_Task details_. Recast the data below as a JSON list of strings, one string per line, omitting blank lines.

(Data listing)
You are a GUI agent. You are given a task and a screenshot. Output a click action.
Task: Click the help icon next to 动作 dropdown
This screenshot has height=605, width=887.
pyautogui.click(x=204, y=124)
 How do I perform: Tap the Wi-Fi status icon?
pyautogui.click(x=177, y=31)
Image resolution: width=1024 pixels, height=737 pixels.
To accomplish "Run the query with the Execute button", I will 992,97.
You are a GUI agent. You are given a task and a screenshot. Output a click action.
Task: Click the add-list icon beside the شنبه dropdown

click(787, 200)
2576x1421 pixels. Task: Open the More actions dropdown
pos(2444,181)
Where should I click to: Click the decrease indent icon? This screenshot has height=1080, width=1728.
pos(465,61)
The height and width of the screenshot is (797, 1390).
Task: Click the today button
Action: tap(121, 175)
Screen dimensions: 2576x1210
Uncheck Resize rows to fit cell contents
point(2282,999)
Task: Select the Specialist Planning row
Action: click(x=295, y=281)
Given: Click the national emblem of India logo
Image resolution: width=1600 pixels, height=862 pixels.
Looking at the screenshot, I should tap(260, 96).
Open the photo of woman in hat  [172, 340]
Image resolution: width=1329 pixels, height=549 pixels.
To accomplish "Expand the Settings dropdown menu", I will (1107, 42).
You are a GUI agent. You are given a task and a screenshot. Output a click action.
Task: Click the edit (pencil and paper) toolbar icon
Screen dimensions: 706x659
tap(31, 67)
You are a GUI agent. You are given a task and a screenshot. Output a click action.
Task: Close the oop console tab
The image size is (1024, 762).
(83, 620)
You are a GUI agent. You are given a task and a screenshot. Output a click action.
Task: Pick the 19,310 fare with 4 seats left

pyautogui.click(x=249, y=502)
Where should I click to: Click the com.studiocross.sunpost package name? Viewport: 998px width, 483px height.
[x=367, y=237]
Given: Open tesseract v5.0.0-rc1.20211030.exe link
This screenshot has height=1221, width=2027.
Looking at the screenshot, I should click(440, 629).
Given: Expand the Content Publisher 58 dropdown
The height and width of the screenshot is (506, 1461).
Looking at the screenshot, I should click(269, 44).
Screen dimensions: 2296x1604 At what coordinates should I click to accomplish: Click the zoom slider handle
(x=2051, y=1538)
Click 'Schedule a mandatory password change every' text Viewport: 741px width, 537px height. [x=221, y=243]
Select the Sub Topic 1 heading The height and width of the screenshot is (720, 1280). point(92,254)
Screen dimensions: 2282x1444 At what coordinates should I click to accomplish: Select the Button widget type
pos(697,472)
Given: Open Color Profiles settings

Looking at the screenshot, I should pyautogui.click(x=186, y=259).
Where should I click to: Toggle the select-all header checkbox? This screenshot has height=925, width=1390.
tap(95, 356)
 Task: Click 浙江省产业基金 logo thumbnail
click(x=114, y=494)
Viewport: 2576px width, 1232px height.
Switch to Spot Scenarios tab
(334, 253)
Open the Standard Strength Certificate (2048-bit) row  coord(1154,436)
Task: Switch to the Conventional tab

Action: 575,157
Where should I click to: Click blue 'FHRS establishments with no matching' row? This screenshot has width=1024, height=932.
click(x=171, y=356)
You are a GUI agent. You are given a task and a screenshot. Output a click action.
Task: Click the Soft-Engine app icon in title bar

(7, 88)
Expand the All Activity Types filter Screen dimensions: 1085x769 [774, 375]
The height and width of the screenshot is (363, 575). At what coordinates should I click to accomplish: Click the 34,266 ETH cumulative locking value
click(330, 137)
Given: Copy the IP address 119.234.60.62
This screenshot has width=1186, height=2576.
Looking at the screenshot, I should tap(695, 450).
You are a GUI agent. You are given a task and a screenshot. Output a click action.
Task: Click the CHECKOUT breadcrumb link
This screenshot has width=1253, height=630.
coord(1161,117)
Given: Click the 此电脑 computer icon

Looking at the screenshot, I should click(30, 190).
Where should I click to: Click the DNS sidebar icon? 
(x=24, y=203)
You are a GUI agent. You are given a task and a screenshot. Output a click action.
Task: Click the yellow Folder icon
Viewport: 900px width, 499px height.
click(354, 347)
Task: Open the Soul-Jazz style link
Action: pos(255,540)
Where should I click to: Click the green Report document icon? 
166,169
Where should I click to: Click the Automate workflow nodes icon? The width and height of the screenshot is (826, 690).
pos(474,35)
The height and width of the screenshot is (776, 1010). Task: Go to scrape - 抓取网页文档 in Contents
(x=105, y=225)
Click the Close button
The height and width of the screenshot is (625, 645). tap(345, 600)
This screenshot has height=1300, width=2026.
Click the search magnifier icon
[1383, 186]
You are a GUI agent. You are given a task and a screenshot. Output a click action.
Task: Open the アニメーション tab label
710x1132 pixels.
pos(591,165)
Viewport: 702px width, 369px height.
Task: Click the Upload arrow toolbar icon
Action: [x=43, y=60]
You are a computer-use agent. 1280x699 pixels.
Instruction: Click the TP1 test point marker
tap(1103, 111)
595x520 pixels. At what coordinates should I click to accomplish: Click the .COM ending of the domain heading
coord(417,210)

_Finished exercise_.
[
  "You are a GUI agent. You are given a task and a screenshot. Output a click action.",
  "Task: Click the help icon next to 动作 dropdown",
  "This screenshot has height=605, width=887.",
  "pyautogui.click(x=204, y=124)",
  " How do I perform: Tap the Wi-Fi status icon?",
  "pyautogui.click(x=177, y=31)",
  "Image resolution: width=1024 pixels, height=737 pixels.",
  "To accomplish \"Run the query with the Execute button\", I will 992,97.",
  "You are a GUI agent. You are given a task and a screenshot. Output a click action.",
  "Task: Click the add-list icon beside the شنبه dropdown",
  "click(787, 200)",
  "2576x1421 pixels. Task: Open the More actions dropdown",
  "pos(2444,181)",
  "Where should I click to: Click the decrease indent icon? This screenshot has height=1080, width=1728.",
  "pos(465,61)",
  "The height and width of the screenshot is (797, 1390).",
  "Task: Click the today button",
  "Action: tap(121, 175)",
  "Screen dimensions: 2576x1210",
  "Uncheck Resize rows to fit cell contents",
  "point(2282,999)",
  "Task: Select the Specialist Planning row",
  "Action: click(x=295, y=281)",
  "Given: Click the national emblem of India logo",
  "Image resolution: width=1600 pixels, height=862 pixels.",
  "Looking at the screenshot, I should tap(260, 96).",
  "Open the photo of woman in hat  [172, 340]",
  "Image resolution: width=1329 pixels, height=549 pixels.",
  "To accomplish \"Expand the Settings dropdown menu\", I will (1107, 42).",
  "You are a GUI agent. You are given a task and a screenshot. Output a click action.",
  "Task: Click the edit (pencil and paper) toolbar icon",
  "Screen dimensions: 706x659",
  "tap(31, 67)",
  "You are a GUI agent. You are given a task and a screenshot. Output a click action.",
  "Task: Close the oop console tab",
  "The image size is (1024, 762).",
  "(83, 620)",
  "You are a GUI agent. You are given a task and a screenshot. Output a click action.",
  "Task: Pick the 19,310 fare with 4 seats left",
  "pyautogui.click(x=249, y=502)",
  "Where should I click to: Click the com.studiocross.sunpost package name? Viewport: 998px width, 483px height.",
  "[x=367, y=237]",
  "Given: Open tesseract v5.0.0-rc1.20211030.exe link",
  "This screenshot has height=1221, width=2027.",
  "Looking at the screenshot, I should click(440, 629).",
  "Given: Expand the Content Publisher 58 dropdown",
  "The height and width of the screenshot is (506, 1461).",
  "Looking at the screenshot, I should click(269, 44).",
  "Screen dimensions: 2296x1604 At what coordinates should I click to accomplish: Click the zoom slider handle",
  "(x=2051, y=1538)",
  "Click 'Schedule a mandatory password change every' text Viewport: 741px width, 537px height. [x=221, y=243]",
  "Select the Sub Topic 1 heading The height and width of the screenshot is (720, 1280). point(92,254)",
  "Screen dimensions: 2282x1444 At what coordinates should I click to accomplish: Select the Button widget type",
  "pos(697,472)",
  "Given: Open Color Profiles settings",
  "Looking at the screenshot, I should pyautogui.click(x=186, y=259).",
  "Where should I click to: Toggle the select-all header checkbox? This screenshot has height=925, width=1390.",
  "tap(95, 356)",
  " Task: Click 浙江省产业基金 logo thumbnail",
  "click(x=114, y=494)",
  "Viewport: 2576px width, 1232px height.",
  "Switch to Spot Scenarios tab",
  "(334, 253)",
  "Open the Standard Strength Certificate (2048-bit) row  coord(1154,436)",
  "Task: Switch to the Conventional tab",
  "Action: 575,157",
  "Where should I click to: Click blue 'FHRS establishments with no matching' row? This screenshot has width=1024, height=932.",
  "click(x=171, y=356)",
  "You are a GUI agent. You are given a task and a screenshot. Output a click action.",
  "Task: Click the Soft-Engine app icon in title bar",
  "(7, 88)",
  "Expand the All Activity Types filter Screen dimensions: 1085x769 [774, 375]",
  "The height and width of the screenshot is (363, 575). At what coordinates should I click to accomplish: Click the 34,266 ETH cumulative locking value",
  "click(330, 137)",
  "Given: Copy the IP address 119.234.60.62",
  "This screenshot has width=1186, height=2576.",
  "Looking at the screenshot, I should tap(695, 450).",
  "You are a GUI agent. You are given a task and a screenshot. Output a click action.",
  "Task: Click the CHECKOUT breadcrumb link",
  "This screenshot has width=1253, height=630.",
  "coord(1161,117)",
  "Given: Click the 此电脑 computer icon",
  "Looking at the screenshot, I should click(30, 190).",
  "Where should I click to: Click the DNS sidebar icon? ",
  "(x=24, y=203)",
  "You are a GUI agent. You are given a task and a screenshot. Output a click action.",
  "Task: Click the yellow Folder icon",
  "Viewport: 900px width, 499px height.",
  "click(354, 347)",
  "Task: Open the Soul-Jazz style link",
  "Action: pos(255,540)",
  "Where should I click to: Click the green Report document icon? ",
  "166,169",
  "Where should I click to: Click the Automate workflow nodes icon? The width and height of the screenshot is (826, 690).",
  "pos(474,35)",
  "The height and width of the screenshot is (776, 1010). Task: Go to scrape - 抓取网页文档 in Contents",
  "(x=105, y=225)",
  "Click the Close button",
  "The height and width of the screenshot is (625, 645). tap(345, 600)",
  "This screenshot has height=1300, width=2026.",
  "Click the search magnifier icon",
  "[1383, 186]",
  "You are a GUI agent. You are given a task and a screenshot. Output a click action.",
  "Task: Open the アニメーション tab label",
  "710x1132 pixels.",
  "pos(591,165)",
  "Viewport: 702px width, 369px height.",
  "Task: Click the Upload arrow toolbar icon",
  "Action: [x=43, y=60]",
  "You are a computer-use agent. 1280x699 pixels.",
  "Instruction: Click the TP1 test point marker",
  "tap(1103, 111)",
  "595x520 pixels. At what coordinates should I click to accomplish: Click the .COM ending of the domain heading",
  "coord(417,210)"
]